We quickly cut to the muddy battlefields of France, via a training camp in Wiltshire. Yet Baxter's famous memoir, We Will Not Cease, provided no end of excellent New Zealand-based back story, such as his ambush by the local cop, which would have given useful context.
Conscription was a response to fully 30 per cent of men saying they would not serve - 7000 were prosecuted for refusing even to train - so it was worth underlining that Baxter and his pals were no oddballs. It was left to the fighting men with whom they shared barracks to underline the widespread unease about the war.
"None of us here have much truck with this war, Archie," said one. "Especially those of us who have seen it at such close quarters." It was one of many pieces of dialogue that felt more expository than dramatic.
Episode after episode repeated the same couple of ideas: the frontline grunts were good buggers who shared their grub and the officers were toffs or borderline psychos.

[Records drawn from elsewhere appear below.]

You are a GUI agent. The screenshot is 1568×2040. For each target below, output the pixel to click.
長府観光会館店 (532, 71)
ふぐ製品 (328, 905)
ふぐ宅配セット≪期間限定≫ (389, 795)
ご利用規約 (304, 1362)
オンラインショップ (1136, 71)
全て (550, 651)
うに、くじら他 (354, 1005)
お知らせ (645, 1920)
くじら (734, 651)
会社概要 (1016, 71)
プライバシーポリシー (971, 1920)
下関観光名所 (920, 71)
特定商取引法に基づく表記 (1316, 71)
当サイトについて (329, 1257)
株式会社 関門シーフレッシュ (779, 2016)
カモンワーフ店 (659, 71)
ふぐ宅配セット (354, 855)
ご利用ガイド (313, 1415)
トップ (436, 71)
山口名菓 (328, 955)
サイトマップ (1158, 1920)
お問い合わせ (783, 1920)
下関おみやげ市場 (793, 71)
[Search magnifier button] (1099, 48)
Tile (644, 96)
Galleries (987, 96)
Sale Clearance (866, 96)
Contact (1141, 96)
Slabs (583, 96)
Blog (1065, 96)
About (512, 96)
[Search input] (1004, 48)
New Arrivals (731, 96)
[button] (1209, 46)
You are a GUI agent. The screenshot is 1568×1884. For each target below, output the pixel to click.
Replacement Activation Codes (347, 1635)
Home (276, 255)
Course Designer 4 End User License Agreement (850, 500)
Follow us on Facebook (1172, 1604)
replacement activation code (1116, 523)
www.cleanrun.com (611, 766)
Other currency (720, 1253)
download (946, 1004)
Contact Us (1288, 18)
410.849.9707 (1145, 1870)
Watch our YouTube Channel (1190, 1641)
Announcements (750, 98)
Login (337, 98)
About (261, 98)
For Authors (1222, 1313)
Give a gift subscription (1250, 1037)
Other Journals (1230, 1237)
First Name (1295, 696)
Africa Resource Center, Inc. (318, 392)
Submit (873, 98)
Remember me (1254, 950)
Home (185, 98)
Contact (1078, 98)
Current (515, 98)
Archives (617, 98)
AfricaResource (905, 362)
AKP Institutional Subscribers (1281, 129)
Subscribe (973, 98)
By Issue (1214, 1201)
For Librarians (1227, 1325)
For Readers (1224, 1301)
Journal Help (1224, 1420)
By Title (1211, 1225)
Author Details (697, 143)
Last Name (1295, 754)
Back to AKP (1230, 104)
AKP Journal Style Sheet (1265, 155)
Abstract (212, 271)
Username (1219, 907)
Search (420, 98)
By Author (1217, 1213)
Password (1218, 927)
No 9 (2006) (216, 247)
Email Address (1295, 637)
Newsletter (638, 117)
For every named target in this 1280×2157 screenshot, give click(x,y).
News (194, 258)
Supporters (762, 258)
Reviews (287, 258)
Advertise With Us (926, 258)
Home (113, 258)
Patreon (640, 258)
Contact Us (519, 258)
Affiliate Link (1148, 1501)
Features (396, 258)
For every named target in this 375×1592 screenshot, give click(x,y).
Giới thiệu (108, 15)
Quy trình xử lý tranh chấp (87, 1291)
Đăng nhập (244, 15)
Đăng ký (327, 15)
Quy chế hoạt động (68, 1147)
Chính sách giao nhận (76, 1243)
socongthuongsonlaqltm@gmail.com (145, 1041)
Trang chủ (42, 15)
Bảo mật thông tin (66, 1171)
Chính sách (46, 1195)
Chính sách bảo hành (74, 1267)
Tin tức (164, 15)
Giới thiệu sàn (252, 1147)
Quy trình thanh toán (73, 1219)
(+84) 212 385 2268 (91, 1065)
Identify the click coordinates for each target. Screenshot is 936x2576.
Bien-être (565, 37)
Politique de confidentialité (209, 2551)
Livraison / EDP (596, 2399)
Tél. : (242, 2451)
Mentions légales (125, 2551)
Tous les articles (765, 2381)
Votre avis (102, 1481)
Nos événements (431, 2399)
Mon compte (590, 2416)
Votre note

Meanwhile the "conchies" were required to intone their credo so often that you wouldn't have blamed the soldiers if they'd clocked them one.
For all that, the film was driven by some excellent performances, notably Byron Coll as the spirited Mark Briggs; Miro Harre's superb production design created compellingly plausible locations and Victoria Kelly's score was a cracker.
Baxter's title reminded us that those who refuse to fight are warriors, too. TVNZ deserves plaudits for scheduling this important story in Anzac week. Lest we forget.